Well, that clears up the mystery of what happened to the tunes on Blur's Think Tank. They're all here. I was listening to the Blur's post-Coxon album only a few weeks ago, and at the time I noted:
Think Tank makes for fine listening in terms of affording an appreciation of the patently considerable talents of those involved, but it is surely as significant that I've played the fucker three times today and I still can't remember the first thing about any of it.
Conversely, I've only knowingly heard this album once before and it already sounds like something I've been spinning on and off for a couple of years, such is the mighty songwriting force of himself.
Inevitably it sounds somewhat like a lost Blur album, and I'm surprised at how close Coxon's vocals come to those of Damon Albarn - not so strong admittedly, but nevertheless up to the job; and once you're past the resemblance - and wondering why the other two were in that band on the grounds of Graham Coxon playing almost everything you can hear on this album - it gradually becomes apparent how much this isn't a Blur record, mainly because it rocks in ways they've never quite managed.

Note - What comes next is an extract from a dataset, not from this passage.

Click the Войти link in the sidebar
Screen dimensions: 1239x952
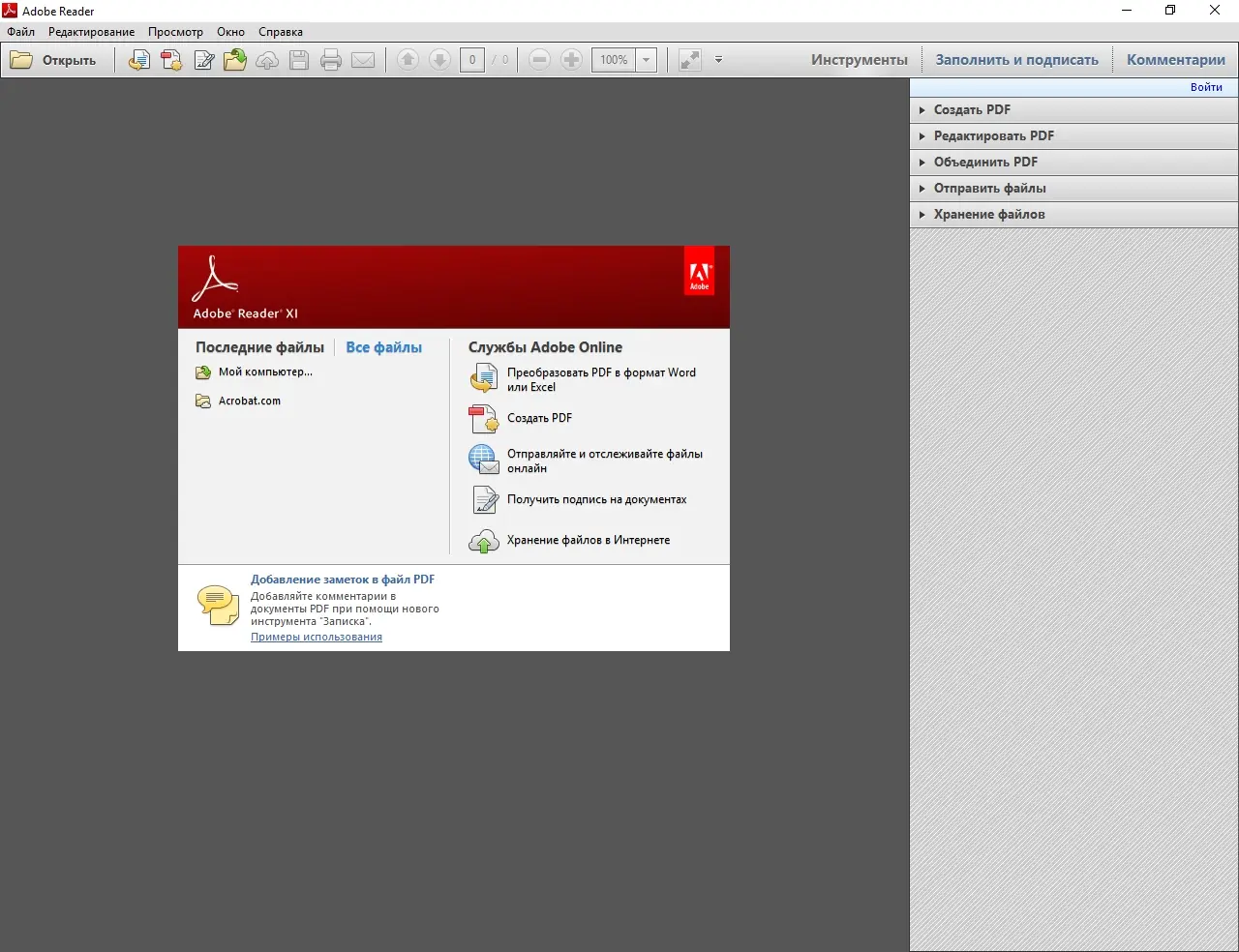(1206, 87)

Never mind channelling the Sex Pistols - with particular emphasis on the Steve Jones part of the equation - at certain intervals Happiness in Magazines represents the full Johnny Thunders, jumping up in the air with its legs akimbo and all that good stuff; gradually undergoing a series of personality changes through mournful balladry to a sort of er... country & east-end I guess you may as well call it. The production is, I suppose, kind of basic in so much as you could never accuse it of being overproduced. You can hear everything you need to hear as well as you need to hear it, so it's a nice fat punky racket without spilling over the waist of its pants, and which affords some insight into the sheer fucking quality of writing here - just the right mix of simple and fancy in all the right places.

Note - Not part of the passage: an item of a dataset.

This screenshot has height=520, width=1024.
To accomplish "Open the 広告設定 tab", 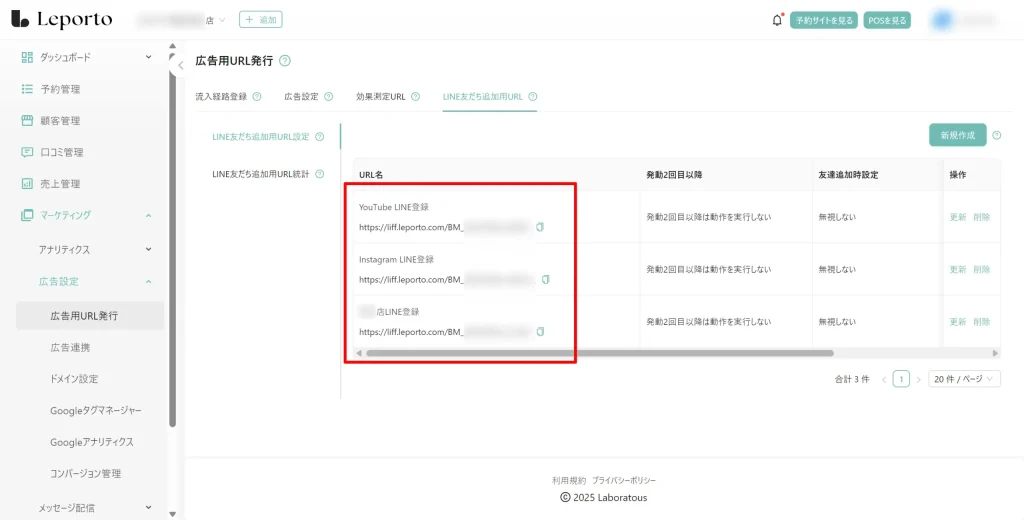I will coord(300,97).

So, in a sentence, Johnny Thunders does Blur in Steve Albini's studio, or something like that, but different - not least in the case of the luxuriously cinematic All Over Me which is sort of like most of what Beck has been trying to do for the last ten years whilst generally screwing it up with too much reverb and sentiment.
Happily, this is another one of those albums so consistently great that trying to describe it is more or less a waste of time when whooo whooo whooo and a fist in the air serves just as well.